Let's talk about that little phenomenon, shall we? Isn't it wonderful knowing that you have something important or necessary that you have to do early in the morning (when you want to be sleeping anyway) and the night before every possible thing that could keep you from sleeping does just that? No it isn't. All of a sudden you brain has decided to rage war on your ability to sleep. You begin to create a grocery list, that song that you have always hated keeps playing its most irritating lines over and over like a vinyl with a scratch*, every time you get comfortable the cat is uncomfortable and you begin that fun battle for bed space and enough blanket to cover you ass so that you don't get frost bite, or (my personal favorite) every rouge feather in you pillow decides to make its way the fabric's surface and poke you in the face. So you wiggle around and you toss and turn and you stare at the clock counting down the hours you have to sleep. All the while, you are becoming more and more exhausted and frustrated by the minute. If you are like me you are not delusional. You know just exactly how ornery you are on a regular morning, and even though it is 3:46 AM and you only have 2 hours and 23 minutes to sleep you feel bad for any of the idiots that are bound to cross your path tomorrow.

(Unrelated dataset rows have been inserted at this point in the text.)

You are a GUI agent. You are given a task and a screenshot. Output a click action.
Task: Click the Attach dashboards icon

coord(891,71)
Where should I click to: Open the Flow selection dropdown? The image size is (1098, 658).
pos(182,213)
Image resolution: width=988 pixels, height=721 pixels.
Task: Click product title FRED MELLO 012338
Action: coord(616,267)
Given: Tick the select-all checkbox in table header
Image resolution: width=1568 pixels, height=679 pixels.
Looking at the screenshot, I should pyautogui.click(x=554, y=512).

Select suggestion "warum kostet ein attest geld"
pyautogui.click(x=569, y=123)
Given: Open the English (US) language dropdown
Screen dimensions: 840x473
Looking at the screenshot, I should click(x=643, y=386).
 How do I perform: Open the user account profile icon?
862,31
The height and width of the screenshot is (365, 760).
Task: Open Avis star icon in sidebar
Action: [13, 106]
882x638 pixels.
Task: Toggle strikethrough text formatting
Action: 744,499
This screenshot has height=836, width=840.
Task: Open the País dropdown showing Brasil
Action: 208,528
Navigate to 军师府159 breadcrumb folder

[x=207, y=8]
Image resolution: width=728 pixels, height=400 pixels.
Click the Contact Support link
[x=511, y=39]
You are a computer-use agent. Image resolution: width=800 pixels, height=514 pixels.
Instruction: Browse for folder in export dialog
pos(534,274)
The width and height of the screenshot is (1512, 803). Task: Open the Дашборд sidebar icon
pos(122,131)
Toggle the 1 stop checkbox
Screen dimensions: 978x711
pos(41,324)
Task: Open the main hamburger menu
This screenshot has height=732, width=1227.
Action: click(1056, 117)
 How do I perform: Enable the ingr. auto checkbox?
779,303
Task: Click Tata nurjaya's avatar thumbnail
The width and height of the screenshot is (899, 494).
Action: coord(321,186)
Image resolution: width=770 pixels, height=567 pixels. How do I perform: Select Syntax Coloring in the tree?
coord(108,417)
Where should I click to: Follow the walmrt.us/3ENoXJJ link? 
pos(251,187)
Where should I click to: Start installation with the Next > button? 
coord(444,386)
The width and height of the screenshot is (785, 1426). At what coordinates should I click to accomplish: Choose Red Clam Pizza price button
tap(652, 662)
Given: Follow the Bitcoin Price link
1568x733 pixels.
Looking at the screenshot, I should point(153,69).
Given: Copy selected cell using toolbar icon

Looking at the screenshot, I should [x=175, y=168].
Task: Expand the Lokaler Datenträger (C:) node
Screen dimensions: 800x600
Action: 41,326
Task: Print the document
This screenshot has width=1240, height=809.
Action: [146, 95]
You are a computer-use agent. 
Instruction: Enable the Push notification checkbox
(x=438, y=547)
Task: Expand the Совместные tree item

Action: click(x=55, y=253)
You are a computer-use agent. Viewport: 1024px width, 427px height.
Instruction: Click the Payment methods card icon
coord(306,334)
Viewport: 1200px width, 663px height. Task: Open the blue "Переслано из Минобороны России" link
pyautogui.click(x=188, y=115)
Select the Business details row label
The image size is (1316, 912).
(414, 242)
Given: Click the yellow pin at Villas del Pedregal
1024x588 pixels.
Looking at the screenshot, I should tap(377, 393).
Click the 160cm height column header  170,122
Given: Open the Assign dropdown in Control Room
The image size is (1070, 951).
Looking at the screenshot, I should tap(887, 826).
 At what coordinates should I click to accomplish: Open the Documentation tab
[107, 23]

The Where-The-Hell-Are-You-Going? Face
Eventually, it happens. The alarm clock goes off blaring in you ear, but at this point you are too drunk with exhaustion to find it with any type of speed and accuracy. If you are like me you are likely to hit the top of the lamp, knock a book and a glass of water onto the floor, and upsetting the cat who at this point is more irritated with you insolence than anything else. So you crawl out of bed, meander into the shower, and get dressed. Your shoes find their way on your feet, and much to your surprise you are ready to get out the door on time. Bonus!! 
But we all know that the people that will pass by you during the day will notice that you had forgot to brush your hair and the bags on under your eyes would never be considered a carry-on. It will feel as if no amount of coffee is going to correct what has gone so sorely wrong...that is until about 10:00 that night when you are contemplating going to bed, but you are more interested in the idea of mowing the house and painting the lawn, because your body is now on caffeine overload. Two hours later you finally make it to bed after you have done more Jumping Jacks and arm raises in that time then you have done in ten years only to lay down, look at the clock, and realize you have exactly 7 hours and 28 minutes to sleep before you have to get up in the morning. "Damn it!! 8-6-7-5-3-oh-niiieeeiioon, 8-6-7-5-3-oh-niiieeeiioon, apples, Worcestershire sauce, string cheese...fuck."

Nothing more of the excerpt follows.